2.5 General procedure for the aerobic oxidation of alcohol

In general, the catalytic reaction was carried out under the following conditions: 2 mol% Fe₃O₄@P4VP@FeCl₃ core–shell catalyst (mole percent was based on iron), 0.1 mmol NaNO₂, 0.2 mmol of 2,2,6,6-tetramethylpiperidine-N-oxyl (TEMPO) and 1.0 mmol alcohol were mixed in 2.5 mL of CH₃CN. The air in the catalytic reaction system was evacuated and oxygen gas was supplied through an O₂ balloon. After each catalytic cycle, the solution was magnetically separated and the filtered liquid solution was analysed via gas chromatography-mass spectrometry using nitrobenzene as the internal standard.

2.6 General procedure for the oxidation of hydrocarbon compounds

In general, a mixture of 2 mol% Fe₃O₄@P4VP@FeCl₃ core–shell catalyst (mole percent was based on iron), 1.0 mmol of diphenylmethane, tert-butyl hydroperoxide (TBHP, 5.0–6.0 M in decane, 545.0 μL, 3.0 mmol) and 1.0 mL acetonitrile was mixed in a 25 mL single-necked flask fitted with a reflux condenser. The mixture was heated at 80 °C for 24 h under air atmosphere in an oil bath.
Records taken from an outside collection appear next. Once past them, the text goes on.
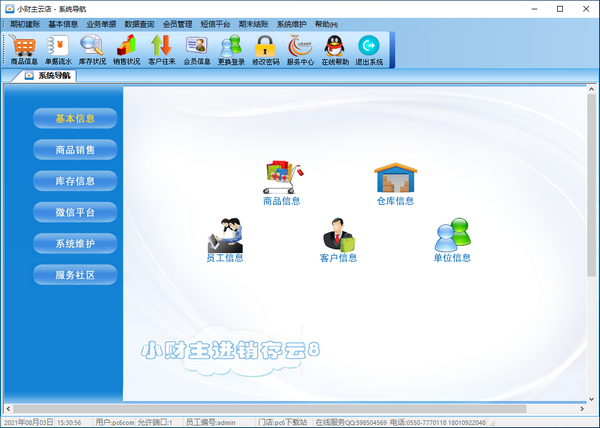Open 单据流水 from the toolbar
The image size is (600, 428).
point(59,48)
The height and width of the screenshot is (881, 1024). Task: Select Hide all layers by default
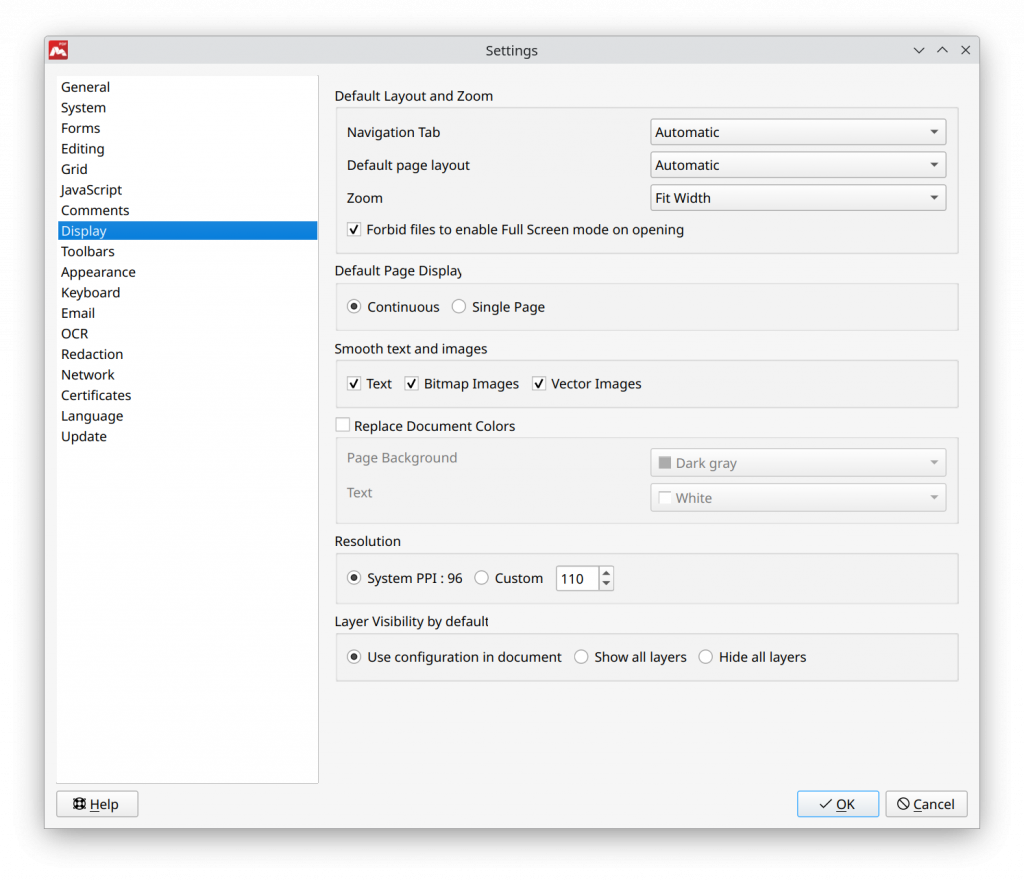point(706,656)
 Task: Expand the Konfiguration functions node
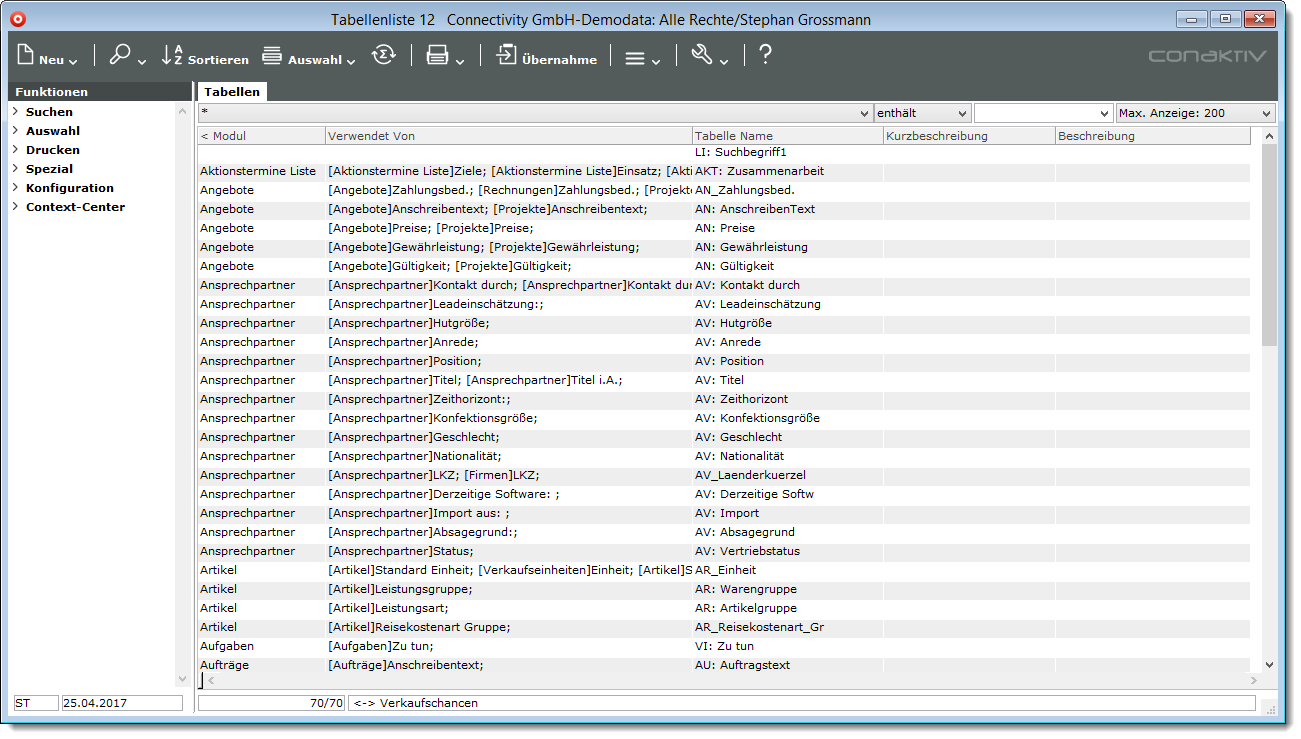click(16, 188)
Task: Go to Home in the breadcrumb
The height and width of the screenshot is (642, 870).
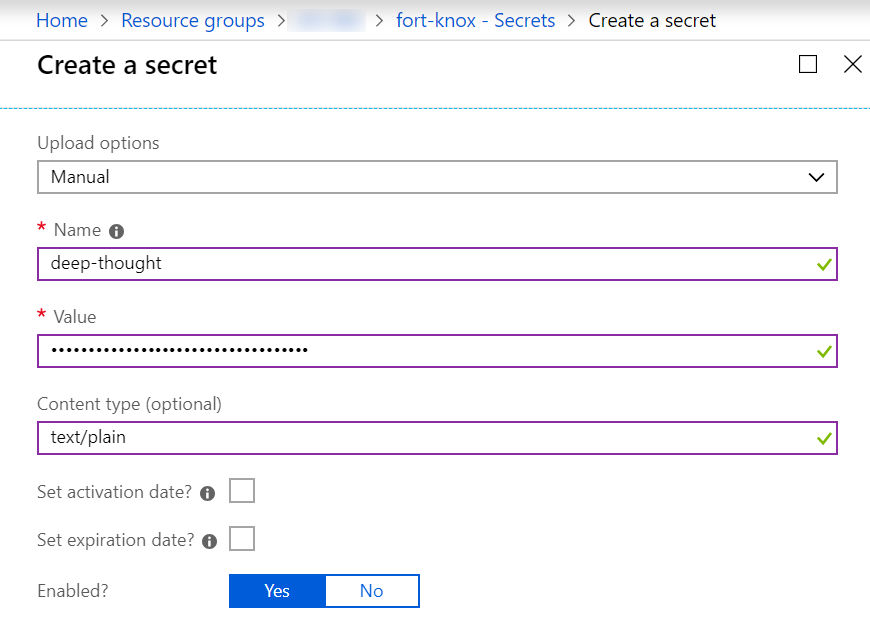Action: pos(62,20)
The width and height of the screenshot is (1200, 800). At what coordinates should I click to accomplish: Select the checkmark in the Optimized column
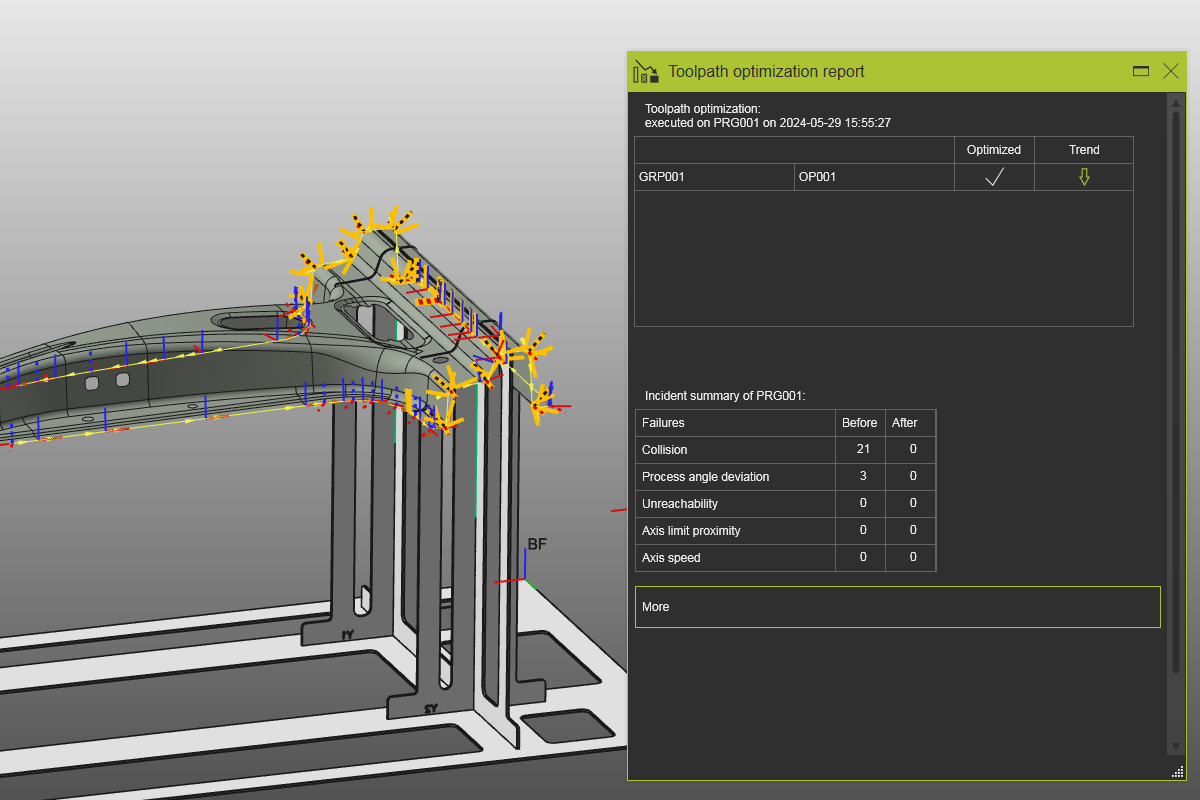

After each catalytic cycle, the solution was magnetically separated and the filtered liquid solution was analysed via gas chromatography-mass spectrometry using nitrobenzene as the internal standard.

2.7 Leaching test

The Fe₃O₄@P4VP@FeCl₃ core–shell catalyst was magnetically separated after 4 h reaction time, the conversion of benzyl alcohol and selectivity of benzaldehyde was tested by GC/MS using nitrobenzene as the internal standard. The mixture was further stirred for an additional 8 hours. After the reaction, products were again analysed by GC/MS using nitrobenzene as the internal standard.

3. Results and discussion

The Fe₃O₄ microspheres modified with PAA were synthesized by a solvothermal method reported in literature.²⁵ These microspheres were composed of tiny Fe₃O₄ nanocrystals within 10 nm (Fig. 2a). The P4VP shell was successfully grafted on Fe₃O₄ to form core–shell composite microspheres held together by hydrogen bonds between carboxylic groups of PAA chains and pyridine. The diameters of the magnetic core and polymer shell were about 200 and 38 nm, respectively (Fig. 2b). Furthermore, the SEM images show that Fe₃O₄ and Fe₃O₄@P4VP microspheres are monodispersed with a narrow size distribution of about 200 nm and 280 nm, respectively (Fig. 2c and d).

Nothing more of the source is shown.